(DIRECTION): Rewrite every line of the items below as a JSON list of strings, one string per line, leaving out blank lines.

(RECORD EXTRACTS):
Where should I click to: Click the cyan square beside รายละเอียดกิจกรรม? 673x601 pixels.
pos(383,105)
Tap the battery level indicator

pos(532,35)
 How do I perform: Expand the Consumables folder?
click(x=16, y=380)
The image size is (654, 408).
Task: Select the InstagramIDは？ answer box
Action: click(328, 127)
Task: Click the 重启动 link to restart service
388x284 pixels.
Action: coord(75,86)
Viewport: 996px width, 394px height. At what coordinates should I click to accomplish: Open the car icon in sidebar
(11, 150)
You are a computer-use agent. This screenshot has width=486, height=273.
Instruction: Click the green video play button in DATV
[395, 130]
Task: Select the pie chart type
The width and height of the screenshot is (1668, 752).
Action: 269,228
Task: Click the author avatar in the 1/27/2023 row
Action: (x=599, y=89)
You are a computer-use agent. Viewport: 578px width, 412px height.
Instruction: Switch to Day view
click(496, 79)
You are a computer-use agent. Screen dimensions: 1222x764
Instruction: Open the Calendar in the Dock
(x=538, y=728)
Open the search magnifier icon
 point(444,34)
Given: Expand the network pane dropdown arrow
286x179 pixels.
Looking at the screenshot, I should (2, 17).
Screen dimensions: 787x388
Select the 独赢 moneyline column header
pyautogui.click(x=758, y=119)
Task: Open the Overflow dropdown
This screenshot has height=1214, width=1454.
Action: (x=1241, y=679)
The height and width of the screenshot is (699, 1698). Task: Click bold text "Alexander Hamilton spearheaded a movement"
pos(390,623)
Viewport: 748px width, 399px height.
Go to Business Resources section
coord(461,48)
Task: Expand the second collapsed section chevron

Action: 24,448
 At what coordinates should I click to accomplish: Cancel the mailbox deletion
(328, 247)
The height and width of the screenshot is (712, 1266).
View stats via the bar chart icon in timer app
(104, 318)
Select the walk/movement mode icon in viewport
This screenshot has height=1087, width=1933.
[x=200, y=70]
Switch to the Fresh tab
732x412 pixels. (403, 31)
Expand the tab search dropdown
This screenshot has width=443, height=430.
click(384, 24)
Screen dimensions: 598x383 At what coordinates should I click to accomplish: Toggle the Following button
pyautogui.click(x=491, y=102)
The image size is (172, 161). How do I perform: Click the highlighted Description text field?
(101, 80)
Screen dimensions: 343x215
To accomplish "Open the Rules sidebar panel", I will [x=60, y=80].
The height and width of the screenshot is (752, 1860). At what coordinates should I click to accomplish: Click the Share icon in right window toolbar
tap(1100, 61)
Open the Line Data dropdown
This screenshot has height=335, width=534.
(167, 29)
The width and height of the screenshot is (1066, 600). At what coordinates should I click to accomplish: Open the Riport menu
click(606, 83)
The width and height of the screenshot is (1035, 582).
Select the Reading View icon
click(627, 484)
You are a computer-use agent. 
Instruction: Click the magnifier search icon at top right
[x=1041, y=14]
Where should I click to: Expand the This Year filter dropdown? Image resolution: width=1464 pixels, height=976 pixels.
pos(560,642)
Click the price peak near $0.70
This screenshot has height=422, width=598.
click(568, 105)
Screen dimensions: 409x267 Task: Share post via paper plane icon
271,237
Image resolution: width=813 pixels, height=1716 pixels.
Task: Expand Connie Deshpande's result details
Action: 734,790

(FINAL ANSWER):
[
  "Where should I click to: Click the cyan square beside รายละเอียดกิจกรรม? 673x601 pixels.",
  "pos(383,105)",
  "Tap the battery level indicator",
  "pos(532,35)",
  " How do I perform: Expand the Consumables folder?",
  "click(x=16, y=380)",
  "The image size is (654, 408).",
  "Task: Select the InstagramIDは？ answer box",
  "Action: click(328, 127)",
  "Task: Click the 重启动 link to restart service",
  "388x284 pixels.",
  "Action: coord(75,86)",
  "Viewport: 996px width, 394px height. At what coordinates should I click to accomplish: Open the car icon in sidebar",
  "(11, 150)",
  "You are a computer-use agent. This screenshot has width=486, height=273.",
  "Instruction: Click the green video play button in DATV",
  "[395, 130]",
  "Task: Select the pie chart type",
  "The width and height of the screenshot is (1668, 752).",
  "Action: 269,228",
  "Task: Click the author avatar in the 1/27/2023 row",
  "Action: (x=599, y=89)",
  "You are a computer-use agent. Viewport: 578px width, 412px height.",
  "Instruction: Switch to Day view",
  "click(496, 79)",
  "You are a computer-use agent. Screen dimensions: 1222x764",
  "Instruction: Open the Calendar in the Dock",
  "(x=538, y=728)",
  "Open the search magnifier icon",
  " point(444,34)",
  "Given: Expand the network pane dropdown arrow",
  "286x179 pixels.",
  "Looking at the screenshot, I should (2, 17).",
  "Screen dimensions: 787x388",
  "Select the 独赢 moneyline column header",
  "pyautogui.click(x=758, y=119)",
  "Task: Open the Overflow dropdown",
  "This screenshot has height=1214, width=1454.",
  "Action: (x=1241, y=679)",
  "The height and width of the screenshot is (699, 1698). Task: Click bold text \"Alexander Hamilton spearheaded a movement\"",
  "pos(390,623)",
  "Viewport: 748px width, 399px height.",
  "Go to Business Resources section",
  "coord(461,48)",
  "Task: Expand the second collapsed section chevron",
  "Action: 24,448",
  " At what coordinates should I click to accomplish: Cancel the mailbox deletion",
  "(328, 247)",
  "The height and width of the screenshot is (712, 1266).",
  "View stats via the bar chart icon in timer app",
  "(104, 318)",
  "Select the walk/movement mode icon in viewport",
  "This screenshot has height=1087, width=1933.",
  "[x=200, y=70]",
  "Switch to the Fresh tab",
  "732x412 pixels. (403, 31)",
  "Expand the tab search dropdown",
  "This screenshot has width=443, height=430.",
  "click(384, 24)",
  "Screen dimensions: 598x383 At what coordinates should I click to accomplish: Toggle the Following button",
  "pyautogui.click(x=491, y=102)",
  "The image size is (172, 161). How do I perform: Click the highlighted Description text field?",
  "(101, 80)",
  "Screen dimensions: 343x215",
  "To accomplish \"Open the Rules sidebar panel\", I will [x=60, y=80].",
  "The height and width of the screenshot is (752, 1860). At what coordinates should I click to accomplish: Click the Share icon in right window toolbar",
  "tap(1100, 61)",
  "Open the Line Data dropdown",
  "This screenshot has height=335, width=534.",
  "(167, 29)",
  "The width and height of the screenshot is (1066, 600). At what coordinates should I click to accomplish: Open the Riport menu",
  "click(606, 83)",
  "The width and height of the screenshot is (1035, 582).",
  "Select the Reading View icon",
  "click(627, 484)",
  "You are a computer-use agent. ",
  "Instruction: Click the magnifier search icon at top right",
  "[x=1041, y=14]",
  "Where should I click to: Expand the This Year filter dropdown? Image resolution: width=1464 pixels, height=976 pixels.",
  "pos(560,642)",
  "Click the price peak near $0.70",
  "This screenshot has height=422, width=598.",
  "click(568, 105)",
  "Screen dimensions: 409x267 Task: Share post via paper plane icon",
  "271,237",
  "Image resolution: width=813 pixels, height=1716 pixels.",
  "Task: Expand Connie Deshpande's result details",
  "Action: 734,790"
]